Vigier was probably a key mercenary to enable Apple’s plans; he also oversees the development of mobile payment systems for Starbucks and Paypal. This hiring was not accidental. Apple had already filed patents for the use of NFC technology by then, and speculation had already begun about Apple’s plans to hold airline tickets on the iPhone.
When Apple launched the service, it was so long behind everyone else, but Apple Pay soon overshadowed that of similar services from Samsung, HTC and others. It turned out that people making mobile payments want brand trust, security and biometric identity to seal these transactions.
Since then, Apple Pay has probably become the most widely used NFC-based payment system in the world; It can be argued that the iPhone maker has done more than most to overcome the initial resistance of consumers to mobile payment systems.
Why is this happening?
Apple is a victim of its own success. When the company introduced the iPod and launched its iTunes ecosystem, it was a small company fighting for survival against Microsoft and others.
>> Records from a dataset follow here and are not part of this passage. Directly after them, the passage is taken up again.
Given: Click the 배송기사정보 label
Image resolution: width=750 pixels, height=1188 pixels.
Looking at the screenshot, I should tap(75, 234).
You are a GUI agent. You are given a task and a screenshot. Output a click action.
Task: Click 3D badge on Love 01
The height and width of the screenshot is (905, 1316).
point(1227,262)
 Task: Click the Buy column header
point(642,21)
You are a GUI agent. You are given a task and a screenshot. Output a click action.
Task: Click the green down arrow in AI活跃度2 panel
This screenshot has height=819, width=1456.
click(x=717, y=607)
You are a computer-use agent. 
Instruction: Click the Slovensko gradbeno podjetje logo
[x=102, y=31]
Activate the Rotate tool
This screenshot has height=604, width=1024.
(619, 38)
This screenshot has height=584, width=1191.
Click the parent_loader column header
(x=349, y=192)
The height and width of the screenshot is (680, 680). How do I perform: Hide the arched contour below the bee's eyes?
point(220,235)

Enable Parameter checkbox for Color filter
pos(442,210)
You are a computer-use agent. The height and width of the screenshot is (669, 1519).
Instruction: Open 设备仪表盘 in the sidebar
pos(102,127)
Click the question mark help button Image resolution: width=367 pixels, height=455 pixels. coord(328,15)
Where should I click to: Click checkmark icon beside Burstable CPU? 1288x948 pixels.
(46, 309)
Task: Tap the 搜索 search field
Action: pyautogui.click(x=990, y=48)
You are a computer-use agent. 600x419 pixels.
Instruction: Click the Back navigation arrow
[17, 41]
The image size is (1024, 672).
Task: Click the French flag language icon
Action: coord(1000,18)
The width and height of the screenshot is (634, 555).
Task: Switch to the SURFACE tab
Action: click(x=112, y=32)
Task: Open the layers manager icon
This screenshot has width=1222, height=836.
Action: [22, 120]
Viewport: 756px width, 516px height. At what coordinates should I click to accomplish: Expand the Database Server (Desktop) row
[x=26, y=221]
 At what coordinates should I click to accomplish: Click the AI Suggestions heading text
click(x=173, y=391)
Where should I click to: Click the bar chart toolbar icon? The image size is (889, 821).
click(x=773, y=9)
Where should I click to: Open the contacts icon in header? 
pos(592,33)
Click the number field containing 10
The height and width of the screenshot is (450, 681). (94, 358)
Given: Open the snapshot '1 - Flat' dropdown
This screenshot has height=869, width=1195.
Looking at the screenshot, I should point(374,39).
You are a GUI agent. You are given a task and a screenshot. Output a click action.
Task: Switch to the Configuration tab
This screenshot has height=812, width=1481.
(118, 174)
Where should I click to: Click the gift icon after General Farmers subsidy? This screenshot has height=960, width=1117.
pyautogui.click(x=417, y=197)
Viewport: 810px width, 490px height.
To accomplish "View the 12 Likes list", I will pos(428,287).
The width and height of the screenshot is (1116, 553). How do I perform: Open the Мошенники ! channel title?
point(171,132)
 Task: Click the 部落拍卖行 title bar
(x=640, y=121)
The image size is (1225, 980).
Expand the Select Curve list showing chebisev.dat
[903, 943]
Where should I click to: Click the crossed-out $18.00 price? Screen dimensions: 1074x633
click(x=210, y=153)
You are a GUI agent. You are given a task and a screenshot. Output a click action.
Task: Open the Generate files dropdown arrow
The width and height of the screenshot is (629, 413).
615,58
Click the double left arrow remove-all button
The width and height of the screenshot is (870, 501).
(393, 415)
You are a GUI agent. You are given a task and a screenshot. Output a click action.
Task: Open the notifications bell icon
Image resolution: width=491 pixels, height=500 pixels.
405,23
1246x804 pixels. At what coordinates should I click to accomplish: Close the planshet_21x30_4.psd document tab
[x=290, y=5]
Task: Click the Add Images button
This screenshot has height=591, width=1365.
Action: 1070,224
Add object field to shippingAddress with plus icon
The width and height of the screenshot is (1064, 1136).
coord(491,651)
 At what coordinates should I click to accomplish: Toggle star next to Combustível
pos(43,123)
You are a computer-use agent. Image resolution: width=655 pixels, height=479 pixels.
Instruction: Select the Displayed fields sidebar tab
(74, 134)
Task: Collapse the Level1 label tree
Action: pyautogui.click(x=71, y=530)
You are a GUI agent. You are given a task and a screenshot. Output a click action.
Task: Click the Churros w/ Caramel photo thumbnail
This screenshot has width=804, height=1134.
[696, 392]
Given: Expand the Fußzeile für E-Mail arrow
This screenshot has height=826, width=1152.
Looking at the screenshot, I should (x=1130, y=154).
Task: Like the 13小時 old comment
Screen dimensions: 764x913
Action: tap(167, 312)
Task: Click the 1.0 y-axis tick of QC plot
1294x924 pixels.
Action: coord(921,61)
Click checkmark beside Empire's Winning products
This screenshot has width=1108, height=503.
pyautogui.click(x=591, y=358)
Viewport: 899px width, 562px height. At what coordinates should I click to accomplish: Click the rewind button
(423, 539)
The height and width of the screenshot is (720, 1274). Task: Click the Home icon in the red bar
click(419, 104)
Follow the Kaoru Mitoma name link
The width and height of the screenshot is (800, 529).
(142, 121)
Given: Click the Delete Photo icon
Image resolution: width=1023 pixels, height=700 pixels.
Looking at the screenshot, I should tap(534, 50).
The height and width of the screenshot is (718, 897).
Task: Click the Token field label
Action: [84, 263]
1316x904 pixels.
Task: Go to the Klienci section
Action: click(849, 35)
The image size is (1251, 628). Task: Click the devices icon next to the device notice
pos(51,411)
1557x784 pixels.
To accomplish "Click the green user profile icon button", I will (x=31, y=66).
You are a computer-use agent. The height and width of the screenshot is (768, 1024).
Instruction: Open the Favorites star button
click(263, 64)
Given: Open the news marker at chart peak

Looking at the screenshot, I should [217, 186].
The same basic business plan used by Apple with iTunes was later transposed around the iPhone and App Store. Today, the company has become the most valuable technology company in the world, which means that it is subject to a different set of rules.
Whereas before she was a small player fighting for a position, today she has become a big company and has to expect control. He also needs to develop a new approach to this side of his business, while increasing revenue elsewhere.
It seems inevitable that the space for mobile payments will become cluttered.
Most mobile payment systems have probably failed amid suspicion across the sector appeared in 2010. Apple has built a far deeper currency of trust in its customer base and seems to have greater ambitions in the financial services space. These ambitions inevitably pit the company against occupiers in space, so it’s no surprise to see regulators get involved.
What is at stake?
Money. If the EU finds Apple guilty, it could be fined up to 10% of its global turnover, although it is unlikely to be punished to that extent. Apple Pay is used by more than 2,500 banks in Europe, along with more than 250 applicant banks and fintech services.
In the background, we also continue to speculate about Apple’s plans to introduce new payment services and expand the availability of Apple Cards outside the United States. Related to this, we hear rumors that the company may intend to release Apple’s plan as a service.
What can happen?
Apple seems ready to fight tooth and nail to defend its strategy to make some features specific to the platform. Full control of its ecosystem has always been part of his approach, so it is philosophically in line with this strategy.
However, the nuances of technological regulation cast heavy shadows on the company at this time, and as with any conflict resolution, it will ultimately be achieved through a combination of negotiation and regulation.
This may take years, but the arguments made elsewhere about its ecosystem are probably applicable here as well.
I think the final question will be how much Apple can charge third-party companies for access to profitable parts of its system without being seen as anti-competitive. And to what extent will regulatory activity dilute the consumer experience?
In the course of events, I imagine that Apple will try to say that those who complain about its business practices in mobile payments are trying to take advantage of its work, given other attempts to create systems popular as her own they have already failed.
This argument is unlikely to win over regulators for its position, but it could help the company justify its right to claim part of any future transactions made through its third-party service platforms. I doubt the latter will get a free ride.